Book Review:
Brian K. Vaughan, Fiona Staples
Image Comics 2014
A+
Alana, Marko & co. are hiding out with their favorite author, D. Oswald Heist, while the hunt for their illicit fledgling family continues. The Will & co. debate their continued pursuit of the family on hallucination planet, Prince Robot IV is malfunctioning, and a pair of reporters of uncertain allegiances enter the search.
The Downside:
It would not be a stretch to call this arc a lull in Saga’s action. That said, action needs an occasional lull, and a lull with these characters remains more riveting than most characters at their best.
The Upside:
Novel lovers and especially writers will get a lot of private laughs out of the interlude spent hiding out with Heist, which are hopefully not too boring for everyone else.
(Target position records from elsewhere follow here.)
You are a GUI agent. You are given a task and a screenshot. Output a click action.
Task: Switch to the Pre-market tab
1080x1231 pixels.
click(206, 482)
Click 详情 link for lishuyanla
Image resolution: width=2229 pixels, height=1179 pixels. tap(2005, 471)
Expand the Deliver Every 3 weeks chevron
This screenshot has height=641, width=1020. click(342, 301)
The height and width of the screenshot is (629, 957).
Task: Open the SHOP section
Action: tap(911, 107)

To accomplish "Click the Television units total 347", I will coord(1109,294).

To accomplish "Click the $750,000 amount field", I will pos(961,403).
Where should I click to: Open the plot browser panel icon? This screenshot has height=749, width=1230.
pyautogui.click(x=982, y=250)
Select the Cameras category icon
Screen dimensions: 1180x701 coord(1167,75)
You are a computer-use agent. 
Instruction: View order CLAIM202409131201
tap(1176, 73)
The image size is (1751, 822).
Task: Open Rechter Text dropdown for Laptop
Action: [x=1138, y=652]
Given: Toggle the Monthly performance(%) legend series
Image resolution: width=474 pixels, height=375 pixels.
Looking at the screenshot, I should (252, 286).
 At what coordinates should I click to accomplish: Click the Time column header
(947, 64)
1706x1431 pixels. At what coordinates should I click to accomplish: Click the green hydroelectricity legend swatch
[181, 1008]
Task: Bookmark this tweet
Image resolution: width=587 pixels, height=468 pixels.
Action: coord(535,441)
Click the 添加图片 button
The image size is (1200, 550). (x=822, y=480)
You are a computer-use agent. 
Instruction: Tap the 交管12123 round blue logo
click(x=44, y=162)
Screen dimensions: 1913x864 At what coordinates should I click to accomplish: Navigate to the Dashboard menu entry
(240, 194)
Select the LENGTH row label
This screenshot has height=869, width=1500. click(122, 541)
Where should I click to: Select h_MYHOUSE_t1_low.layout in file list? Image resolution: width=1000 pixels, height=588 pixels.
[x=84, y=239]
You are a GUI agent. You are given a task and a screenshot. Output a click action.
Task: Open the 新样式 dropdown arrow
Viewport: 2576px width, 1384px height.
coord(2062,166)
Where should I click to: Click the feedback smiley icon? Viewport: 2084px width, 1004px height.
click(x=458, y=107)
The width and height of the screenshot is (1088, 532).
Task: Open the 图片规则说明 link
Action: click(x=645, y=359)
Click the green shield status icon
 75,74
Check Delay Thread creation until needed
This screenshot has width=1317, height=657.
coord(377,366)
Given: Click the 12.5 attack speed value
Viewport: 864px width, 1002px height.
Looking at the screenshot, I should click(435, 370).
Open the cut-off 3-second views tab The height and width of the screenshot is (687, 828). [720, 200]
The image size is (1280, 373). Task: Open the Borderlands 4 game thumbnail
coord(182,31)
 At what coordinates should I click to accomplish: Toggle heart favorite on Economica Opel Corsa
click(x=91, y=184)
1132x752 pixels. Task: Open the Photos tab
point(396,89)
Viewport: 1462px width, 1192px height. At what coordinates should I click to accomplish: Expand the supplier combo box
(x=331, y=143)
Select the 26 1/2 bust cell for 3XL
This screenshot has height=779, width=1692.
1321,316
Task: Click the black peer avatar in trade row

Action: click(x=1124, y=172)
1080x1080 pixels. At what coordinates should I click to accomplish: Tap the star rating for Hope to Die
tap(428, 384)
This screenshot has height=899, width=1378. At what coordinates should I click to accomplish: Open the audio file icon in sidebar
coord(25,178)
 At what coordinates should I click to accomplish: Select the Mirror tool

There’s a lovely skewering of the old adage “kill your darlings.”
We’re introduced to several intriguing new characters, including the Will’s sister, the Brand, a fellow mercenary whose shadow he’s had to live in, and in spite of their estrangement, his closest family. Then there are Upsher and Doff, the journalist couple newly investigating the fugitive family, whose relationship is straining painfully under not only their planet’s anti-gay sentiment but their own conflicting interpretations of journalistic ethics.
The lull in action is clearly not an accident or a simple matter of rhythm but a deliberate reflection of the way life is sometimes most difficult between catastrophes, in the day to day activities of getting by. Having made their escape for now, Alana and Marko have to figure out what kind of life they’ve escaped to, how to provide for their daughter, and how to balance being parents with being people. After losing her husband, Marko’s mother is living the bittersweet progression of falling in love again, if not in exactly the same way, and after being liberated from Sextillion, Sophie faces the monumental task of reclaiming an identity she barely had the opportunity to develop in the first place before having it taken away.
That’s not to say that Vol. 3 is completely lacking in action. Marko and Gwendolyn finally have the confrontation he’s been dodging from the start, and The Will’s group’s encounter with mind-controlling hallucinogens spills characteristically way out of hand. It's a joy, as ever, that makes you want to turn the page even and especially when the pages run out.